Usage Panda Documentation

Usage Panda is currently in public beta. While we expect most features to remain stable, there may be occasional changes without warning.

What is Usage Panda?

Usage Panda is a security and observability platform for OpenAI, enabling safe and cost effective large language model (LLM) usage for developers and organizations. At its core, Usage Panda is a proxy that sits between your applications or developers and LLM APIs. From here, Usage Panda can enforce cost and security controls and other policies, before the request is processed, and record logs and metrics for processing or review afterwards. There are no code changes required to use Usage Panda, other than to update two OpenAI environment variables.

What does Usage Panda do?

Usage Panda inspects API request being sent to LLM providers such as OpenAI, ensures they comply with a policy you define, audits the request, and then either blocks it or allows it to proceed. Along the way, detailed audit logs and metrics are recorded for visibility.

Data Flow

Why do I need Usage Panda?

Using LLM APIs locally for testing is relatively straightforward. However, deploying an application to production that leverages APIs like OpenAI’s is considerably more challenging due to a variety of operational and security concerns. Usage Panda helps you safely productionize your usage of these APIs, allowing you to focus on your core business.

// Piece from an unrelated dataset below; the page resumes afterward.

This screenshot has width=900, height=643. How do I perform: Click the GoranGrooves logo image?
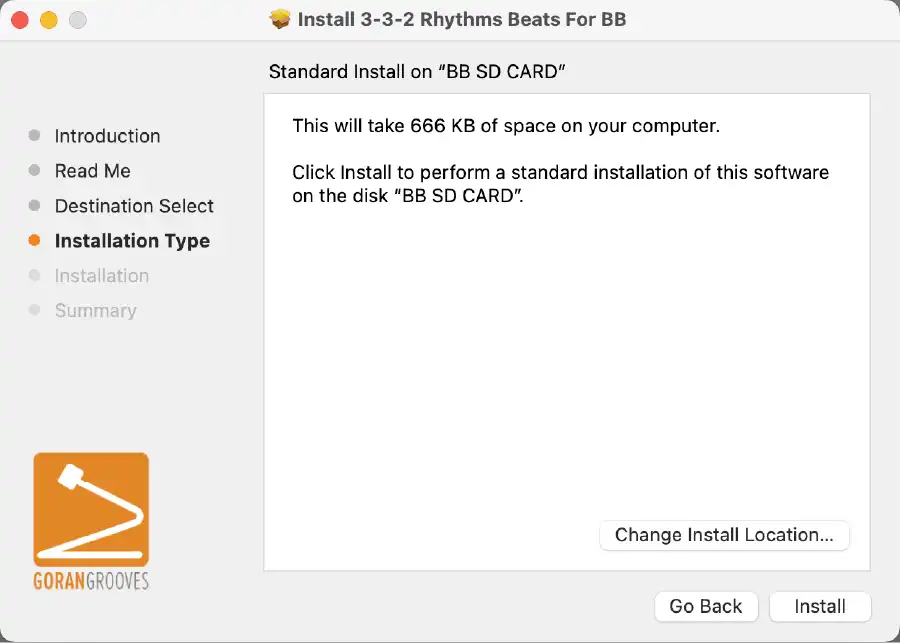click(91, 522)
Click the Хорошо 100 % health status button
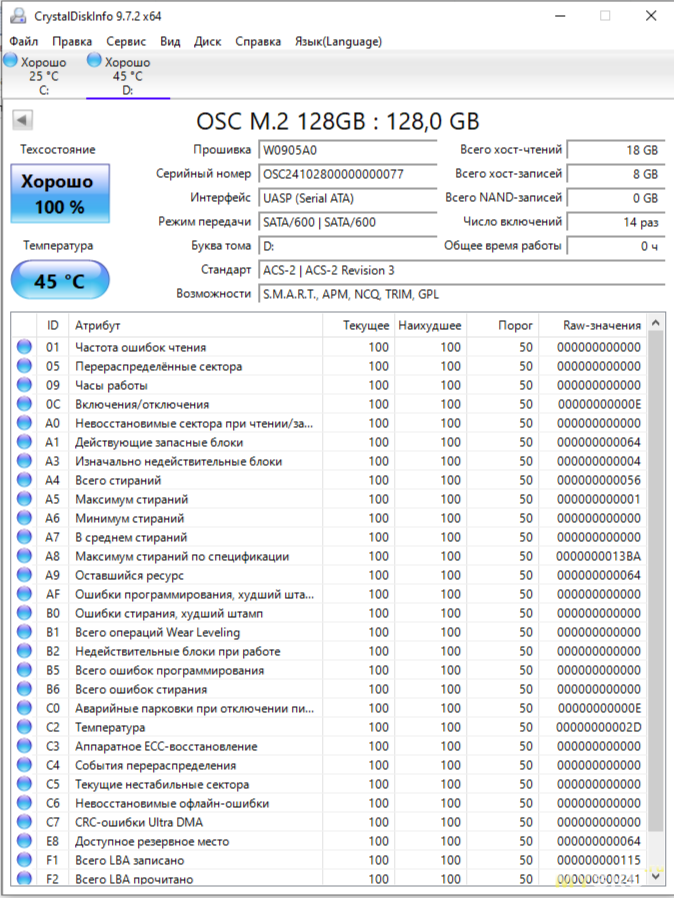This screenshot has height=898, width=674. tap(58, 194)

Some of the many things Usage Panda can help with include:

Detailed Cost Monitoring - Did your OpenAI bill spike after a wave of new users? Usage Panda can help you track down, in real time, which requests or users led to the cost increase.
Cost Rate Limiting - block requests when the prompt size exceeds a configurable length to avoid unexpected costs.
End User ID Tracking - Usage Panda can enforce the usage of the “user” field in OpenAI API requests and then use that field to associate your application’s end users with specific cost, security, and usage details.
Content Blocking - Usage Panda can block common patterns of profanity and adult material in either the request to, or response from, OpenAI.
Prompt Security - Usage Panda can audit, block, or redact hundreds of phrases commonly associated with “prompt hacking” in which a malicious user attempts to reveal or tamper with your application’s system prompt.
Model Enforcement - block higher-cost models, or those not required by your application, such as DALL-E, Whisper, etc. to help prevent accidental usage.
Auto-Moderation - with no code changes, automatically pass all user-provided data to OpenAI’s (free) moderation API prior to requesting an embedding or completion. Requests that are flagged can be blocked, preventing wasted token consumption.
Alerts - (coming soon) get notified of cost increases, flagged or moderated content, or suspicious user behavior.